Como usar este glossário: cada termo remete para o guia completo, sempre que temos um. Se procura antes uma referência rápida e imprimível de especificações e soluções, veja o guia rápido de streaming.
A
- Adaptive Bitrate (ABR) — bitrate adaptativo: uma técnica que prepara o vídeo em vários níveis de qualidade e alterna entre eles em tempo real conforme a sua ligação, para que a imagem perca qualidade em vez de congelar.
- Android TV — a plataforma de streaming da Google centrada nas aplicações, presente em muitos televisores e boxes, que usa a Google Play Store.

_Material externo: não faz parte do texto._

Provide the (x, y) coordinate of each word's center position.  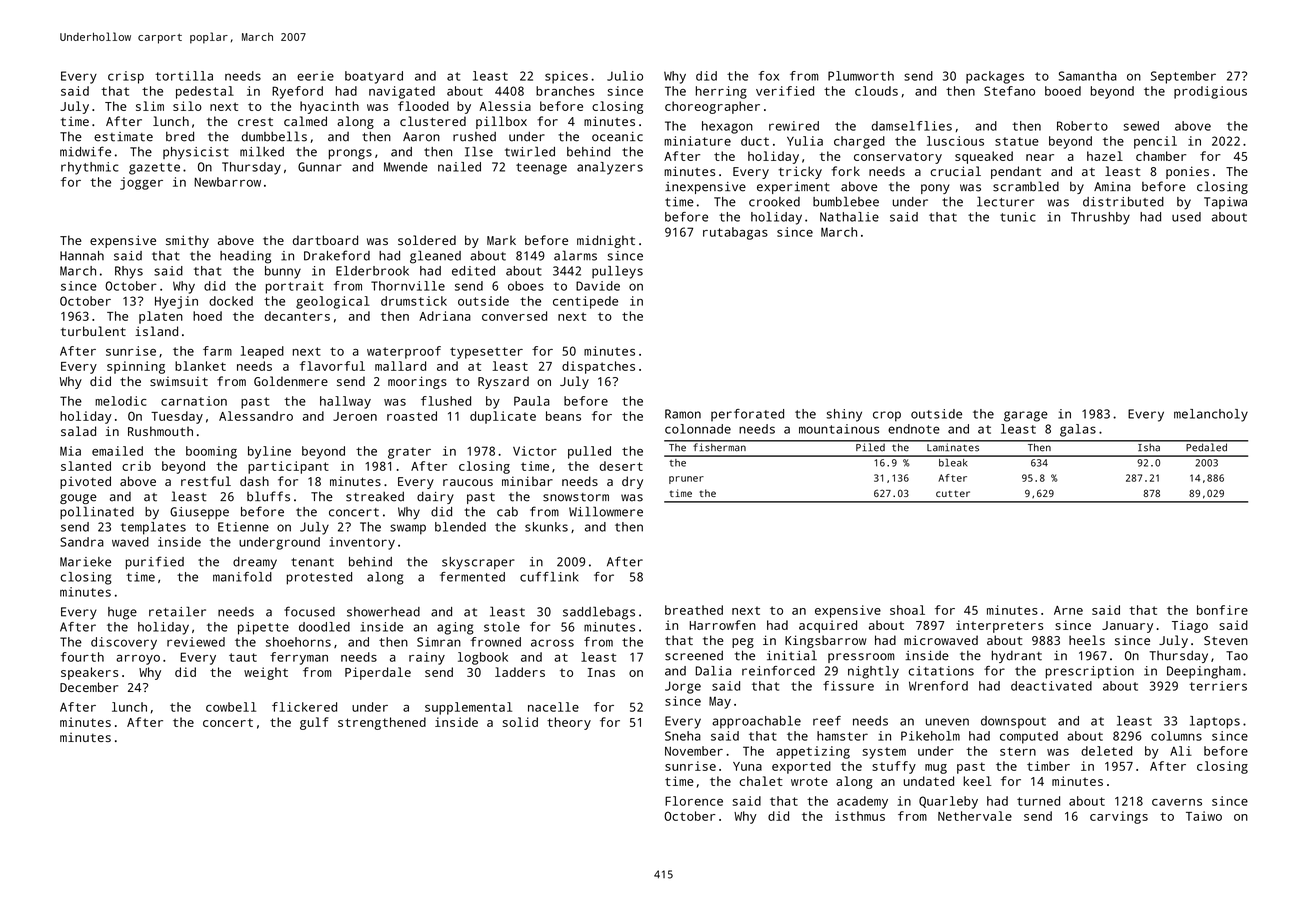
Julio (625, 76)
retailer (177, 611)
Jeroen (355, 416)
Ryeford (297, 92)
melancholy (1211, 415)
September (1183, 77)
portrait (294, 287)
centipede (585, 302)
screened (694, 655)
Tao (1237, 656)
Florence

- APK — Android Package Kit, o ficheiro de instalação de uma aplicação Android; usa-se quando se instala manualmente (sideload) uma aplicação fora da loja oficial.
- AV1 — um codec de vídeo moderno e livre de royalties, mais eficiente do que o H.265, usado pelo YouTube e pela Netflix nos dispositivos que o suportam.
B
- Bandwidth — largura de banda: o máximo de dados que a sua ligação consegue transportar por segundo; mais largura de banda permite emissões de melhor qualidade e mais espectadores em simultâneo.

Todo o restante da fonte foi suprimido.